=== WHAT TO PRODUCE ===
Write out each entry word for word.
*** EXERCISE MATERIALS
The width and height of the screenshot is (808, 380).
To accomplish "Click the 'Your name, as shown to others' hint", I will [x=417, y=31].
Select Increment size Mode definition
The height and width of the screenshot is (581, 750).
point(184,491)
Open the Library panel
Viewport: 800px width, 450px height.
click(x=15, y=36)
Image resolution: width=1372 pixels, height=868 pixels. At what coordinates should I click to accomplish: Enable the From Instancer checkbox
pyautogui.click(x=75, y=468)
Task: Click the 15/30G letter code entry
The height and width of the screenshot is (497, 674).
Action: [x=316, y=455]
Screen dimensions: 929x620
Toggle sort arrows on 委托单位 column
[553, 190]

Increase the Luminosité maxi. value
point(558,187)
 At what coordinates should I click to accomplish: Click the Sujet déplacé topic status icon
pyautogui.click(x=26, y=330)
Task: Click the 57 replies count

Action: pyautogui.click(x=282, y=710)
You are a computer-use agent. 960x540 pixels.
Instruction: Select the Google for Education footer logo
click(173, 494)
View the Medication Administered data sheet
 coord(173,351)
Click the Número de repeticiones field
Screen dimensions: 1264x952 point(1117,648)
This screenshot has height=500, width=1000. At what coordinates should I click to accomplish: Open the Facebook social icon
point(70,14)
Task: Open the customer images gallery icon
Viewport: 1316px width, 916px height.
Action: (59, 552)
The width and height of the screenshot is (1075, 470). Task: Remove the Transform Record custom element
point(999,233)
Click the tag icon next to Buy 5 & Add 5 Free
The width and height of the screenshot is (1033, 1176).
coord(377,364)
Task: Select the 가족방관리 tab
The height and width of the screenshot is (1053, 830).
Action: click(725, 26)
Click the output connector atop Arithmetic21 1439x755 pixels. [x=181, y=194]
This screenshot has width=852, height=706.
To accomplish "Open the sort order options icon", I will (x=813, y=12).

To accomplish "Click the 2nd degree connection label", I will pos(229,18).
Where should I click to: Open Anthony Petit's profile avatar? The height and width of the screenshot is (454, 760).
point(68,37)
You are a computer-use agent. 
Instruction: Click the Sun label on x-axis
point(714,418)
******
=== SOLUTION TO THE EXERCISE ===
The width and height of the screenshot is (808, 380).
To accomplish "Click the 'Your name, as shown to others' hint", I will [x=417, y=31].
Select Increment size Mode definition
The height and width of the screenshot is (581, 750).
point(184,491)
Open the Library panel
Viewport: 800px width, 450px height.
click(x=15, y=36)
Image resolution: width=1372 pixels, height=868 pixels. At what coordinates should I click to accomplish: Enable the From Instancer checkbox
pyautogui.click(x=75, y=468)
Task: Click the 15/30G letter code entry
The height and width of the screenshot is (497, 674).
Action: [x=316, y=455]
Screen dimensions: 929x620
Toggle sort arrows on 委托单位 column
[553, 190]

Increase the Luminosité maxi. value
point(558,187)
 At what coordinates should I click to accomplish: Click the Sujet déplacé topic status icon
pyautogui.click(x=26, y=330)
Task: Click the 57 replies count

Action: pyautogui.click(x=282, y=710)
You are a computer-use agent. 960x540 pixels.
Instruction: Select the Google for Education footer logo
click(173, 494)
View the Medication Administered data sheet
 coord(173,351)
Click the Número de repeticiones field
Screen dimensions: 1264x952 point(1117,648)
This screenshot has height=500, width=1000. At what coordinates should I click to accomplish: Open the Facebook social icon
point(70,14)
Task: Open the customer images gallery icon
Viewport: 1316px width, 916px height.
Action: (59, 552)
The width and height of the screenshot is (1075, 470). Task: Remove the Transform Record custom element
point(999,233)
Click the tag icon next to Buy 5 & Add 5 Free
The width and height of the screenshot is (1033, 1176).
coord(377,364)
Task: Select the 가족방관리 tab
The height and width of the screenshot is (1053, 830).
Action: click(725, 26)
Click the output connector atop Arithmetic21 1439x755 pixels. [x=181, y=194]
This screenshot has width=852, height=706.
To accomplish "Open the sort order options icon", I will (x=813, y=12).

To accomplish "Click the 2nd degree connection label", I will pos(229,18).
Where should I click to: Open Anthony Petit's profile avatar? The height and width of the screenshot is (454, 760).
point(68,37)
You are a computer-use agent. 
Instruction: Click the Sun label on x-axis
point(714,418)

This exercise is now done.